Phil Turmel <philip@xxxxxxxxxx> · Sat, 04 Jan 2014 21:32:19 -0500

On 01/04/2014 05:05 PM, Fabian Knorr wrote:
> Hi, Phil,
> 
> thank you very much for your reply.
> 
>> Side note: If you have a live spare available for a raid5, there's no
>> good reason not to reshape to a raid6, and very good reasons to do so.
> 
> I was worried that RAID6 would incur a significant load on the CPU,
> especially if one disk fails. The system is a single-core Intel Atom.

It does add more load, especially when degraded.  I guess it depends on
your usage pattern.  I would try it before I gave up on the idea.

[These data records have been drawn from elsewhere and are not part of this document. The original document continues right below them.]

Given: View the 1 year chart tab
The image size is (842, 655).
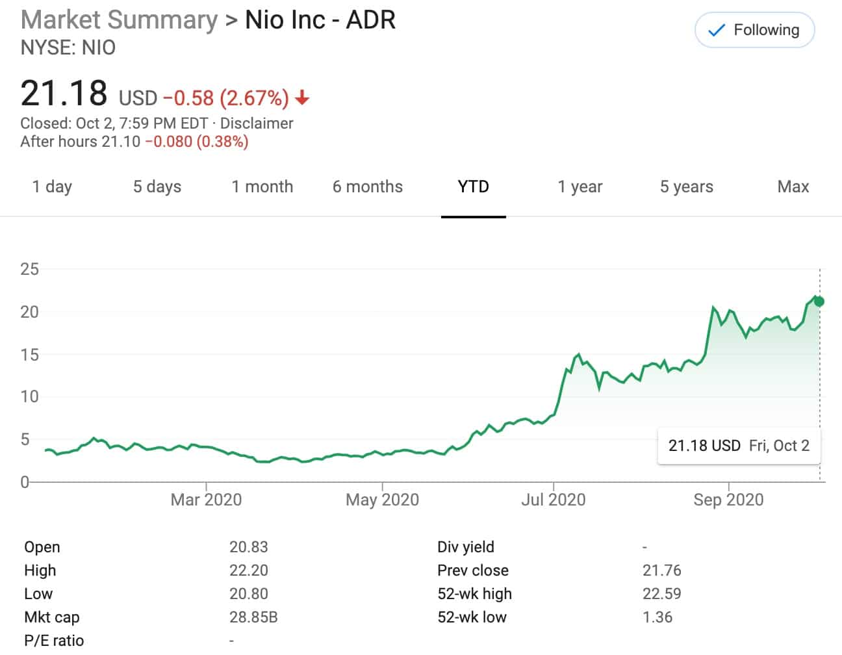Looking at the screenshot, I should (x=580, y=187).
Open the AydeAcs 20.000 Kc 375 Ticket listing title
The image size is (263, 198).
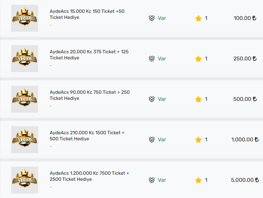(x=89, y=55)
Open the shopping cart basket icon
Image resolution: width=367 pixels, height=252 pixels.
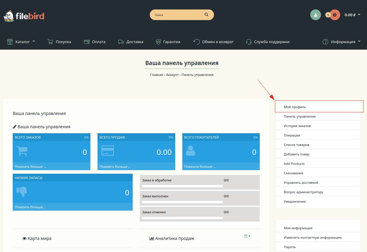(x=334, y=15)
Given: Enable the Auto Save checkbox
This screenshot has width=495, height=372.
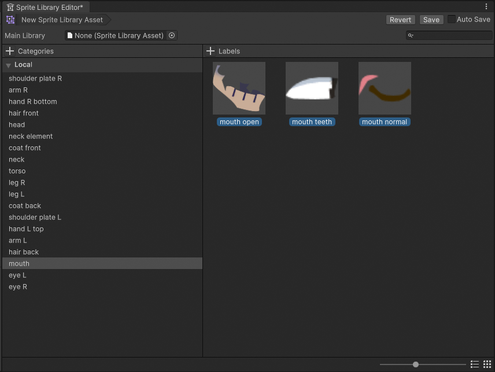Looking at the screenshot, I should pyautogui.click(x=452, y=19).
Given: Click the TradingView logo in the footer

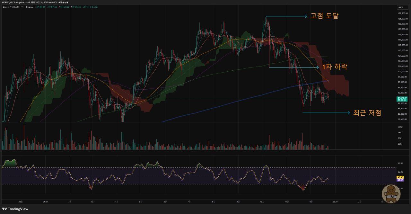Looking at the screenshot, I should click(x=15, y=209).
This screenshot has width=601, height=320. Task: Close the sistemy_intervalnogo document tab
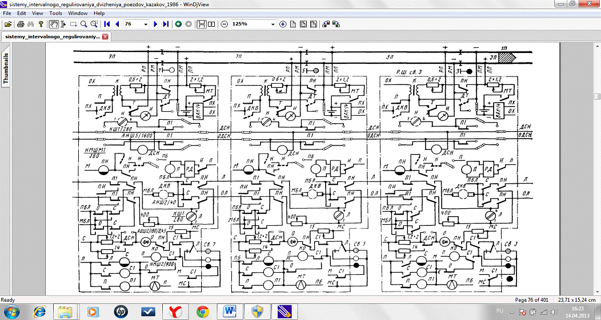(x=105, y=36)
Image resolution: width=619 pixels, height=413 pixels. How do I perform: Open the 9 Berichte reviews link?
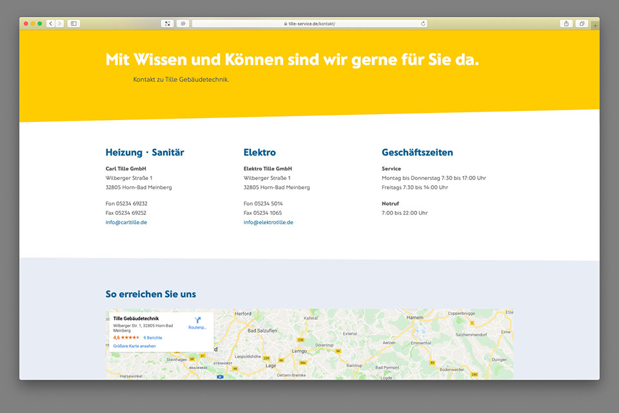(153, 337)
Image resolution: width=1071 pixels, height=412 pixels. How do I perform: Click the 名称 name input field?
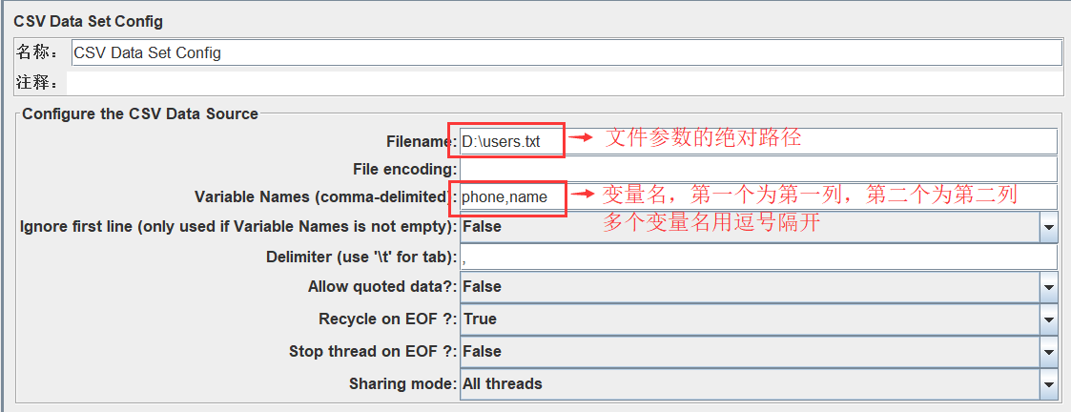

>> Device names are not guaranteed to remain identical from one boot to
>> another.  And often won't be if a removable device is plugged in at that
>> time.  The linux MD driver keeps identity data in the superblock that
>> makes the actual device names immaterial.
>>
>> It is really important that we get a "map" of device names to drive
>> serial numbers, and adjust all future operations to ensure we are
>> working with the correct names.  An excerpt from "ls -l
>> /dev/disk/by-id/" would do.  And you need to verify it after every boot
>> until this crisis is resolved.
> 
> See the attachment "partitions". I grep'ed for raid partitions.
> 
>> 1) raid.status appears to be from *after* your --add attempts.  That
>> means anything in those reports from those devices is useless.  So we
>> will have to figure out what that data was.
> 
> Could it be that --add only changed the superblock of one disk,
> namely /dev/sdb in file from my first e-mail?

/dev/sda actually.

>> 2) You attempted to recreate the array.  If you left out
>> "--assume-clean", your data is toast.  Please show the precise command
>> line you used in your re-create attempt.  Also generate a fresh
>> "raid.status" for the current situation.
> 
> The only commands I used were --add /dev/sdb, --run, --assemble --scan,
> --assemble --scan --force and --stop. I didn't try to re-create it, at
> least not now. Also, the timestamp from raid.status (2011) is incorrect,
> the array was re-created from scratch in the summer of 2012. I can't
> tell why disks other than /dev/sdb1 have an invalid superblock.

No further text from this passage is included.